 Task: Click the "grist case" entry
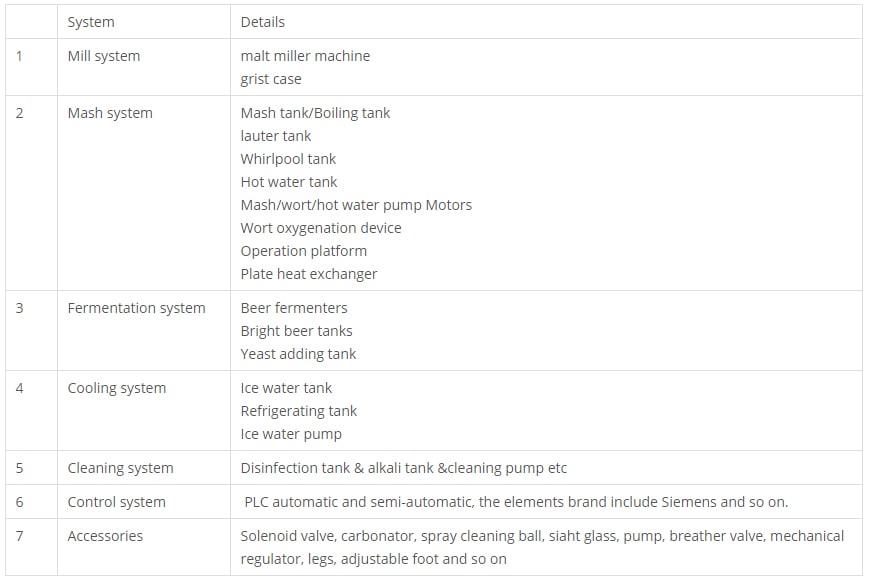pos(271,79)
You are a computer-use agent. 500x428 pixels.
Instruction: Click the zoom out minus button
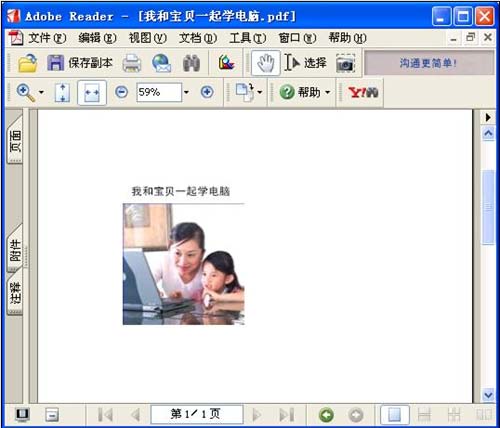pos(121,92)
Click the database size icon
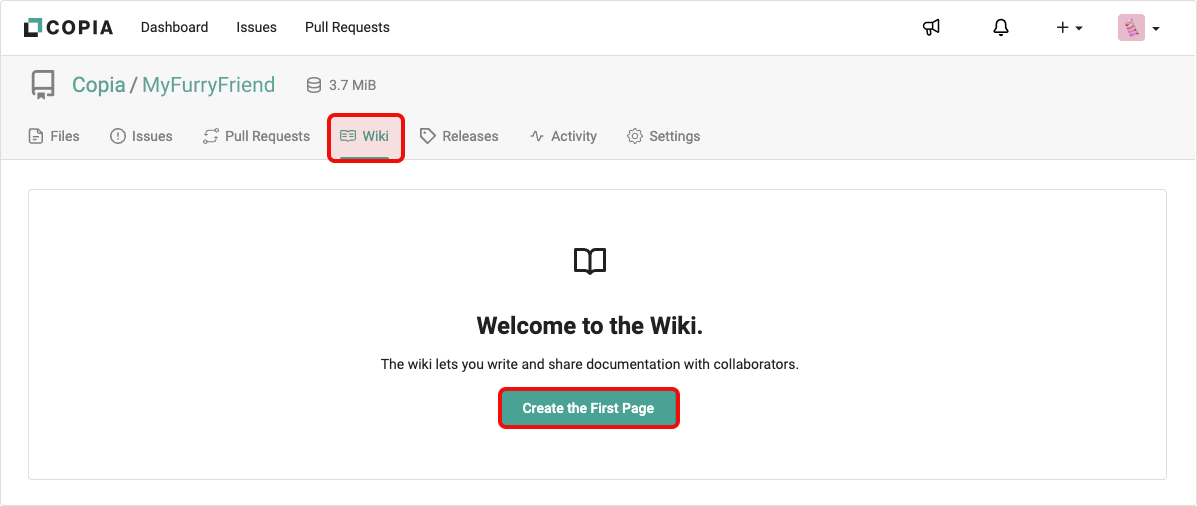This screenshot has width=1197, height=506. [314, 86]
=======
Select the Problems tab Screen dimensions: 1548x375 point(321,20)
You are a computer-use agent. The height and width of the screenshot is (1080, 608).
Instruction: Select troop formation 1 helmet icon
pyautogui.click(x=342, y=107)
=======
Return every line in the records that includes the string "agent".

[The completed task]:
You are a computer-use agent. 500x428 pixels.
You are a computer-use agent. The height and width of the screenshot is (1080, 608).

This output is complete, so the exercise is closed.